WHAT IS EXPECTED
The output must start at the line containing "You are a computer-use" in the records below and stop at the last line, matching each line exactly and leaving out every picture.

EXCERPTED RECORDS
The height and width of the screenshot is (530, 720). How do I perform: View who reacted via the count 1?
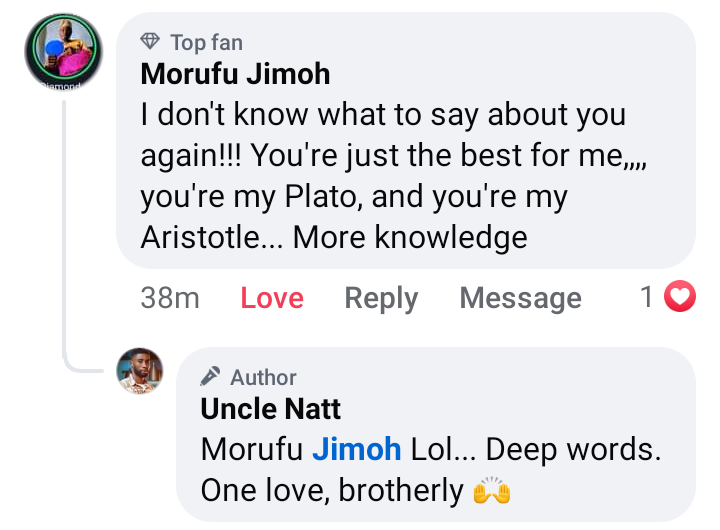pos(647,297)
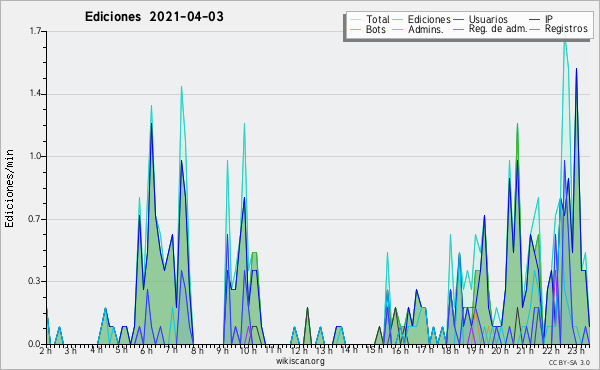Click the Total legend color line
The height and width of the screenshot is (370, 600).
tap(355, 20)
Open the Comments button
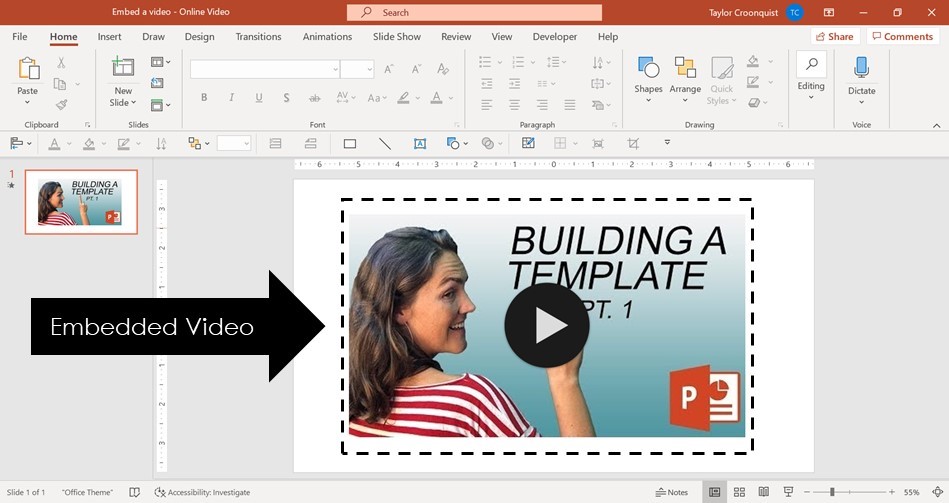949x503 pixels. 902,37
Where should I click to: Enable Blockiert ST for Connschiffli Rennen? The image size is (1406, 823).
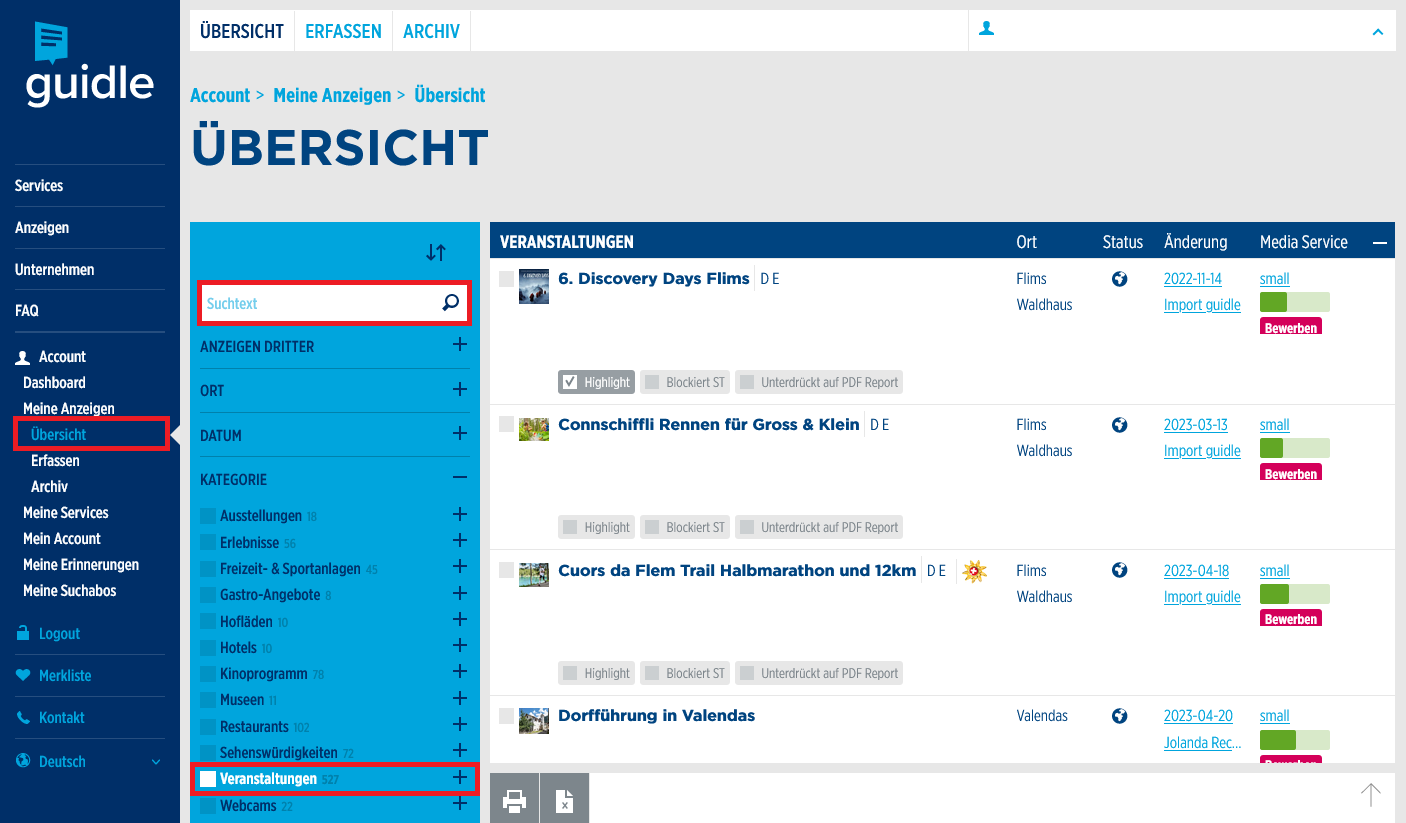[x=652, y=527]
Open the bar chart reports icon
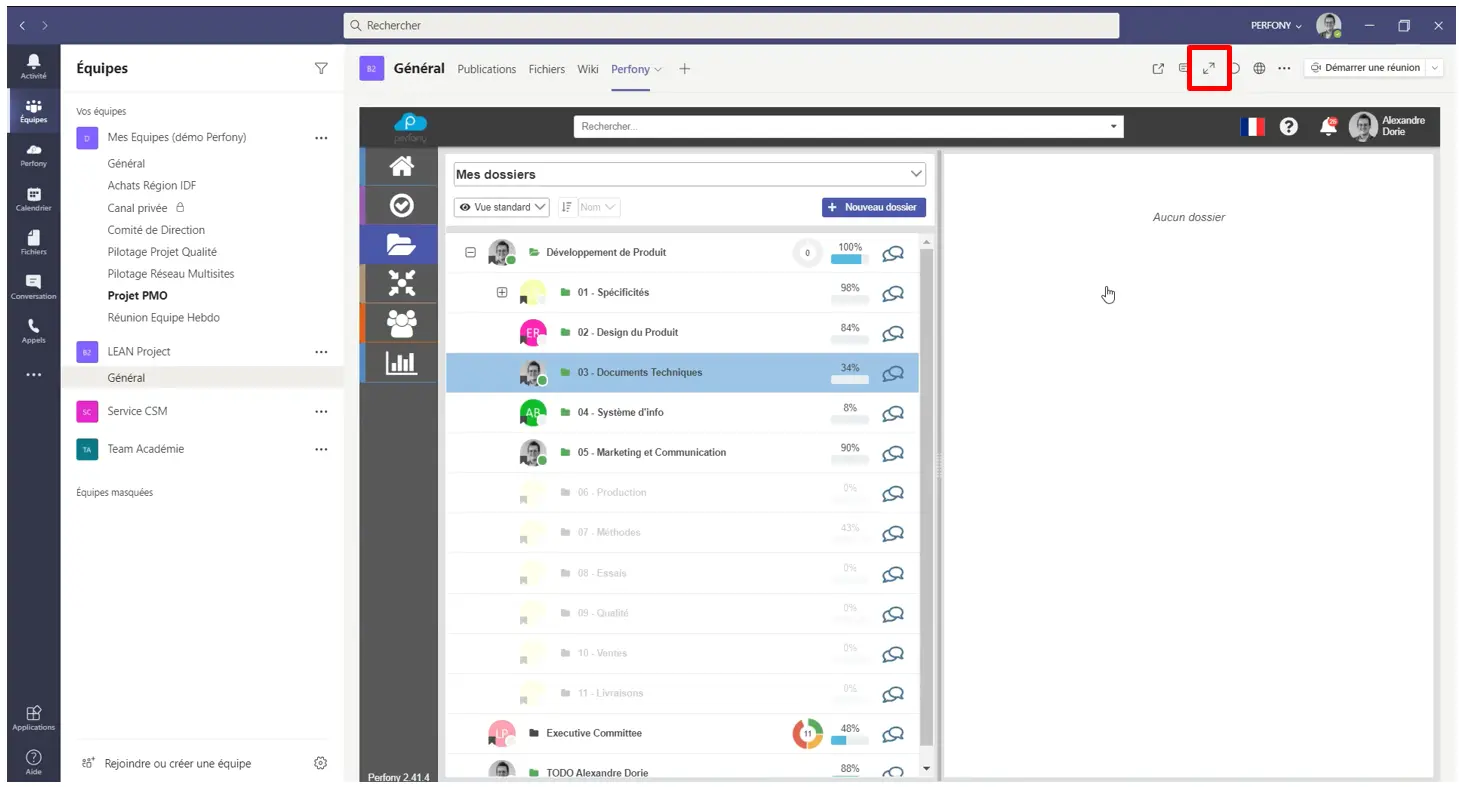Screen dimensions: 1459x787 400,363
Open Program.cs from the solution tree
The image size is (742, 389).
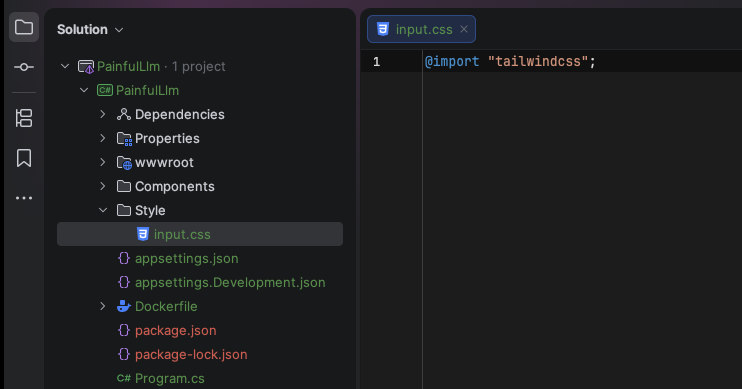point(170,379)
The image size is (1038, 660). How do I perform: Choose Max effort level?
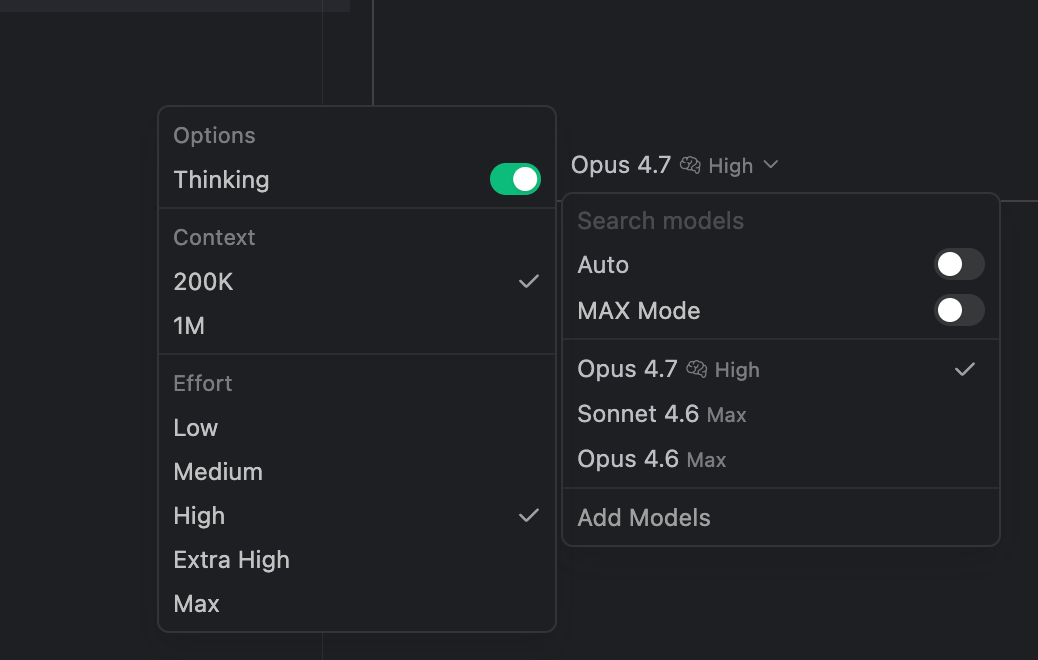tap(357, 603)
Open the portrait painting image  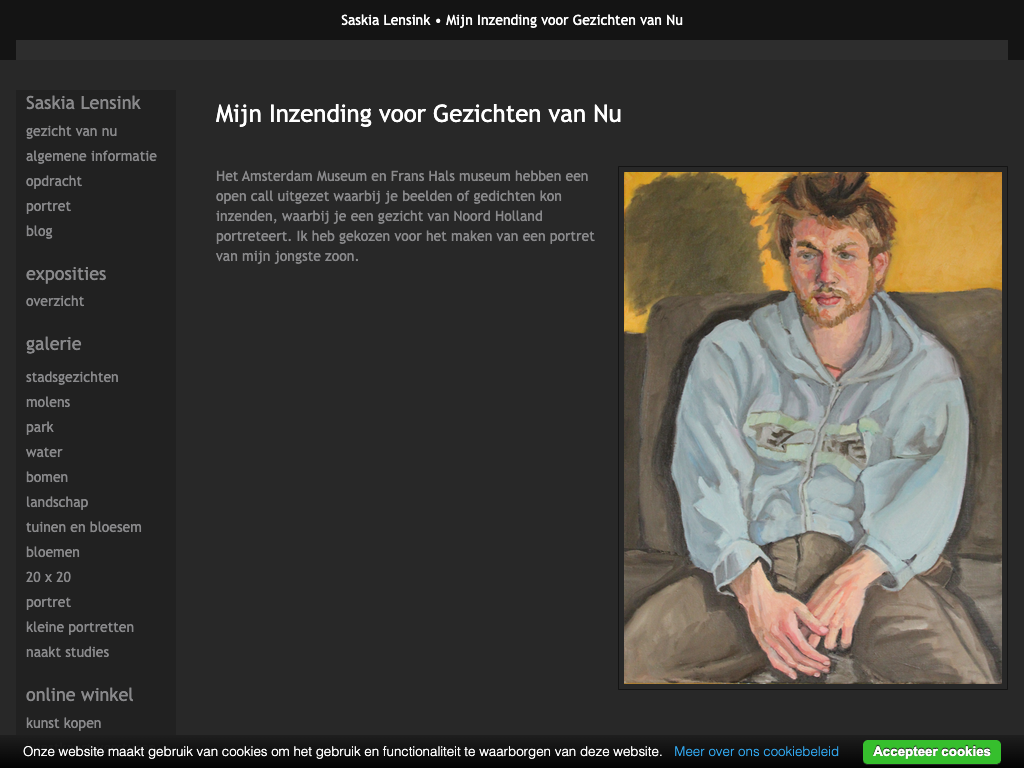tap(812, 427)
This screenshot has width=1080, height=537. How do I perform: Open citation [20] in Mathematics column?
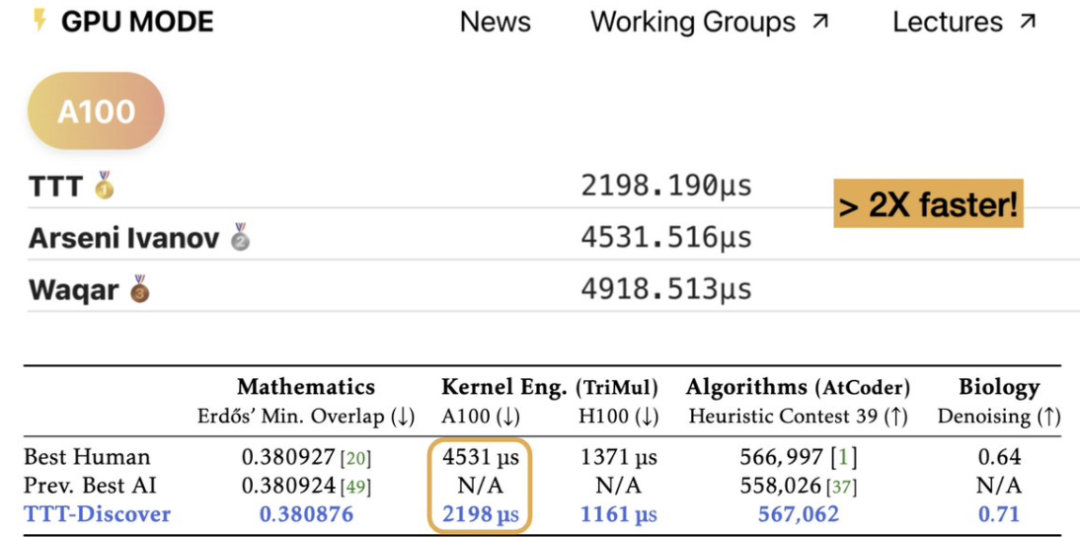tap(354, 458)
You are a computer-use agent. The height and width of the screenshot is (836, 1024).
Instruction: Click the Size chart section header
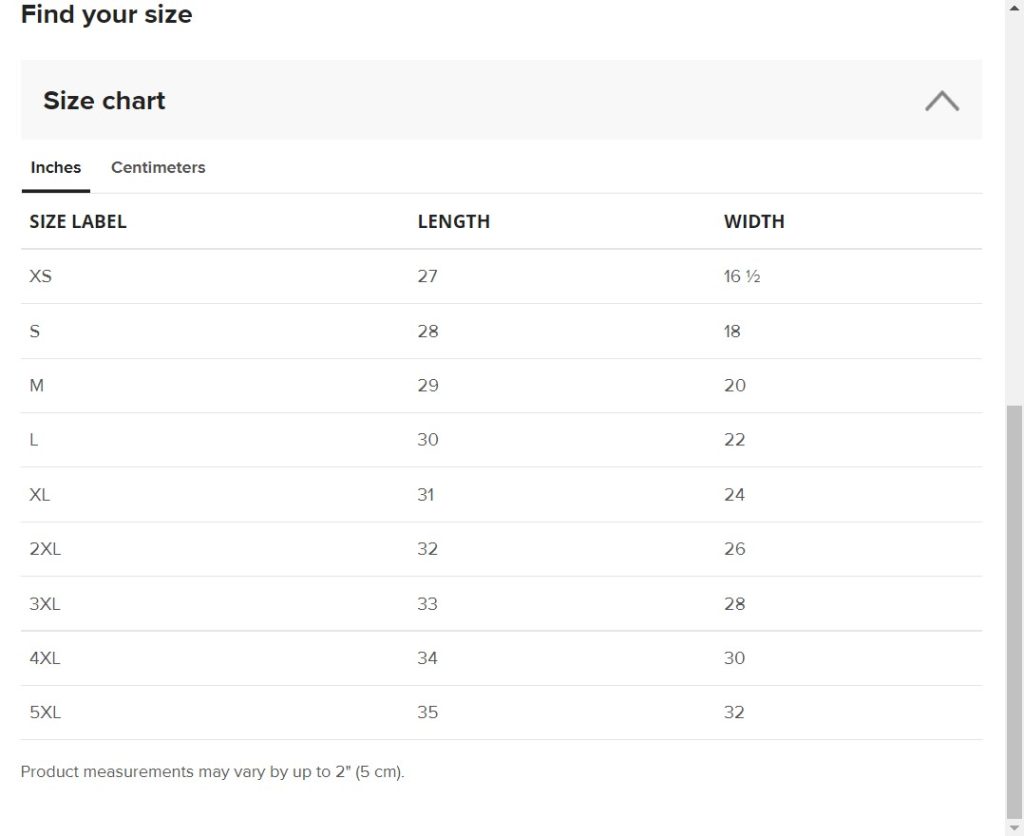(x=104, y=101)
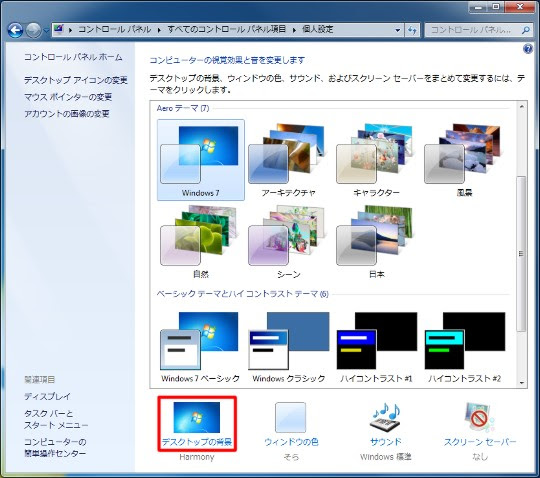540x478 pixels.
Task: Select the アーキテクチャ theme
Action: coord(288,160)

WRITTEN SOLUTION
You are a computer-use agent. The height and width of the screenshot is (836, 1024).
Instruction: Click the Size chart section header
(x=104, y=101)
540x478 pixels.
Task: Select the アーキテクチャ theme
Action: coord(288,160)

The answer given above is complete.